An independent committee of the National Institute for Health and Care Excellence (NICE) voiced support for closed-loop insulin delivery.
The UK-based institute recommended offering automated insulin delivery (AID) for people whose type 1 diabetes is not controlled with their current device despite best possible management with an insulin pump or real-time or intermittently scanned continuous glucose monitoring (CGM).
Hybrid closed-loop systems utilize a CGM attached to the body that sends data to a body-worn insulin pump. They calculate the necessary insulin delivery to the body to keep blood glucose levels within a healthy range.
NICE, with NHS England, agreed to first offer hybrid closed-loop systems to certain people who already have an insulin pump. These include all children, young people, and women who are pregnant or planning a pregnancy. It comprises part of a five-year rollout plan.
Others eligible include adults with an average HbA1c reading of 7.5% or more and adults who suffer disabling hypoglycemia. Mark Chapman, NICE interim director of medical technology, says the technology represents “the best intervention” to control diabetes, barring a cure. NICE expects to publish its final guidance in December 2023.
“Using hybrid closed loop systems will be a game changer for people with type 1 diabetes,” said Jonathan Benger, NICE chief medical officer. “By ensuring their blood glucose levels are within the recommended range, people are less likely to have complications such as disabling hypoglycemia, strokes and heart attacks, which lead to costly NHS care. This technology will improve the health and wellbeing of patients, and save the NHS money in the long term.”
Diabetes and insulin delivery tech leaders applaud the NICE recommendation
Que Dallara, EVP & President, Medtronic Diabetes, wrote a LinkedIn post titled “Bravo, NICE! Yes, AID should be available for all.” In it, she called the recommendation an “exciting move” that reinforces the need to look beyond just CGM to manage diabetes. Medtronic develops the MiniMed 780G, its latest-generation automated insulin delivery system.
Dallara said AID systems are “one of the most remarkable medical achievements of the 21st century.” She believes people from all walks of life can “almost effortlessly harness [AID’s] potential for better health.”
“Providing a glucose number tells you where your sugars are, but not how to manage them,” Dallara wrote. “Like other areas of our life, automation can help to simplify diabetes management, and it’s difficult to match the efficiency and accuracy of automated technology. Outcomes are better. Quality of life is better.”
In a news release, Dexcom, which provides CGM for closed-loop insulin delivery systems, provided market research supporting the use of hybrid closed-loop systems. The company says 79% of people struggle to keep glucose levels in range and 45% don’t understand what a hybrid closed-loop system is.

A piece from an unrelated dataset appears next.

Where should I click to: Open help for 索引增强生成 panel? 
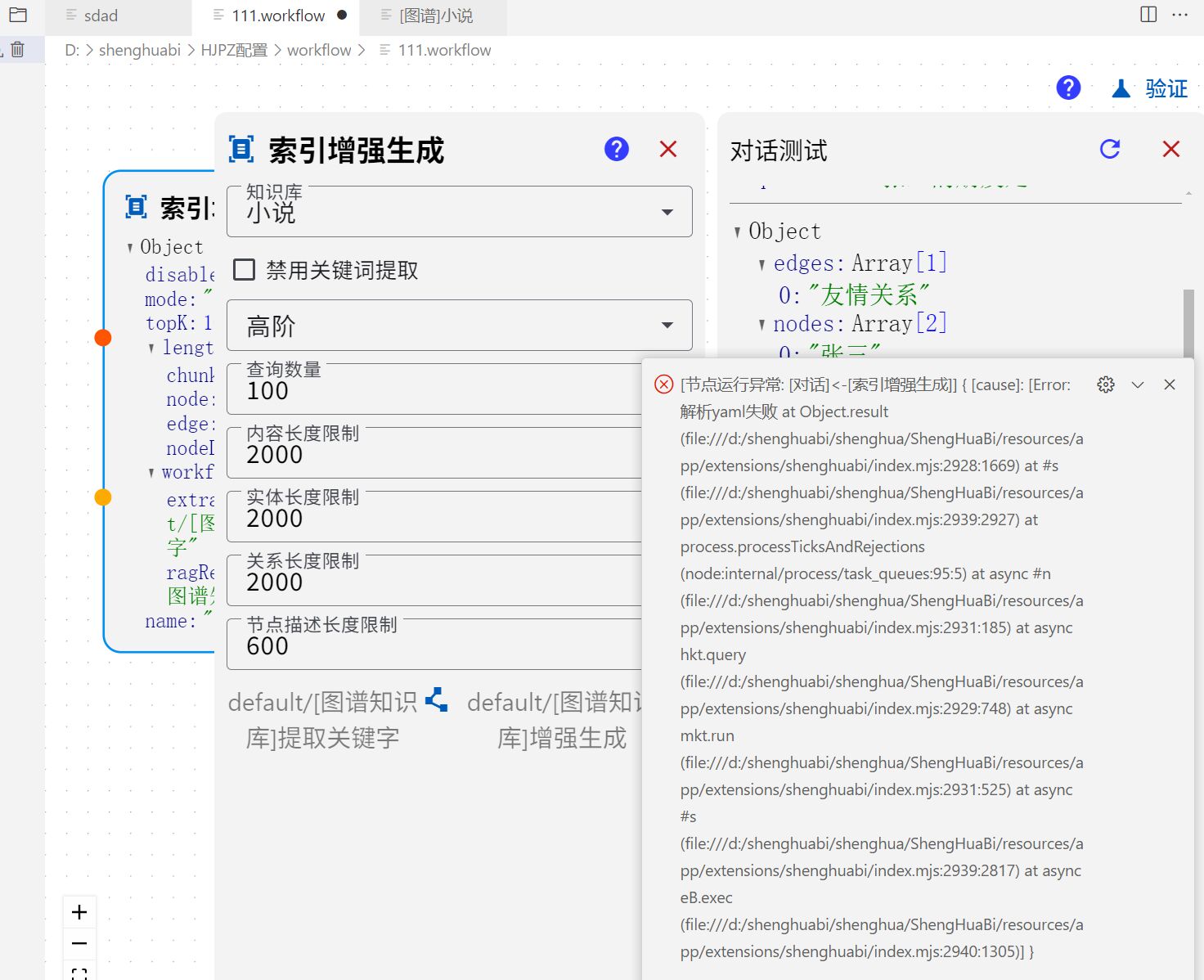point(617,149)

Dexcom also noted that 99% of healthcare providers expect the NICE decision to “somewhat or significantly” change lives for the better.

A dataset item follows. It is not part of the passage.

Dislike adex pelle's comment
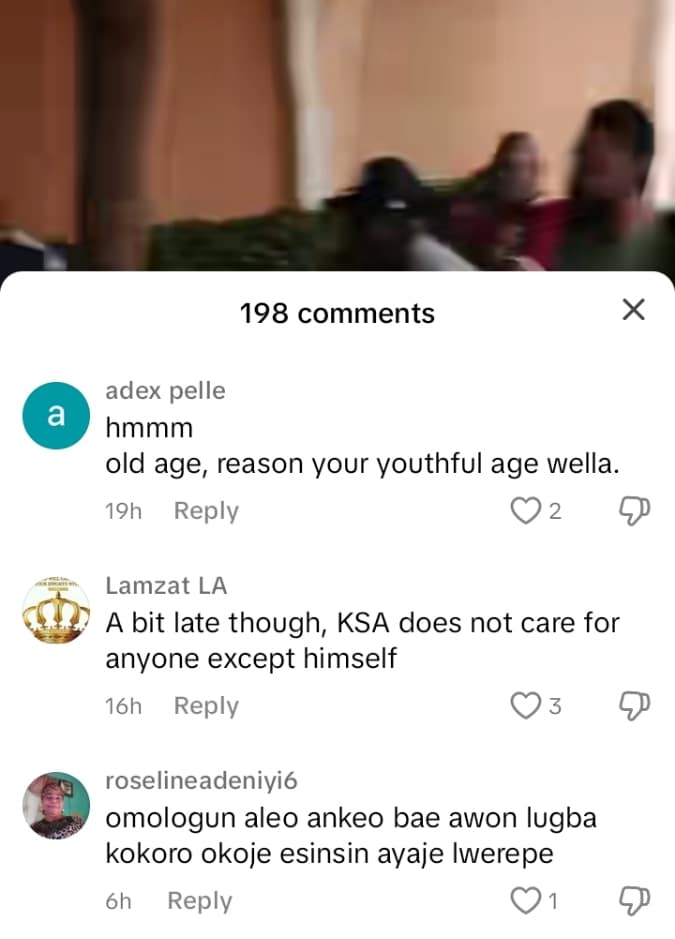This screenshot has width=675, height=939. point(634,511)
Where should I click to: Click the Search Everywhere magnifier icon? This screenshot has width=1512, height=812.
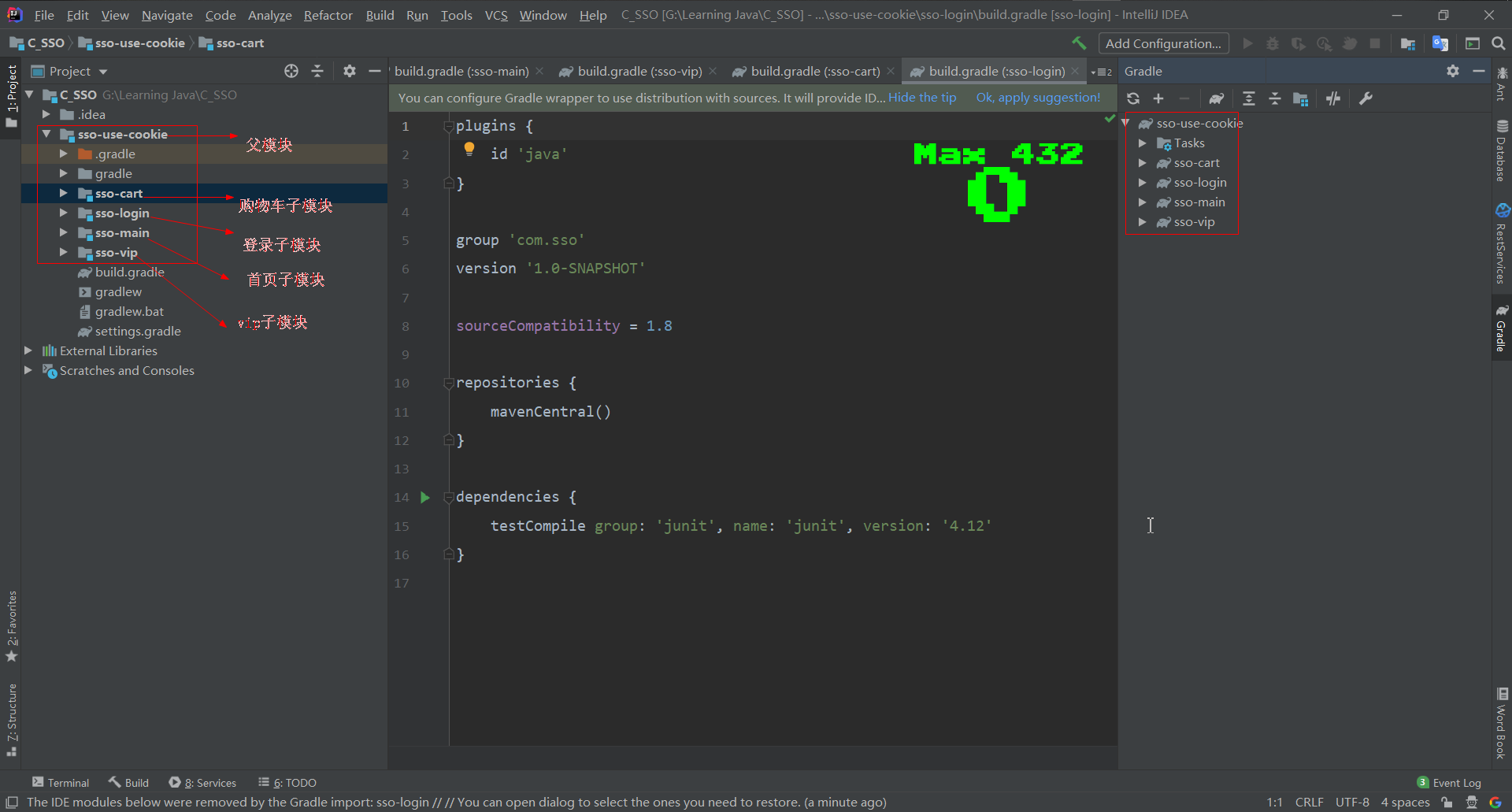[1499, 43]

“It is clear from our research that so many more people could benefit from HCL,” said Karen Baxter, VP for UK, Ireland, Benelux, Spain and France for Dexcom. “Every single person (100%) surveyed with type 1 diabetes said that being on an HCL system has reduced the burden of managing their diabetes and 98% of healthcare practitioners say they would want all people with type 1 diabetes to have access to HCL. The newly announced TA from NICE is a great advancement in access to diabetes technology.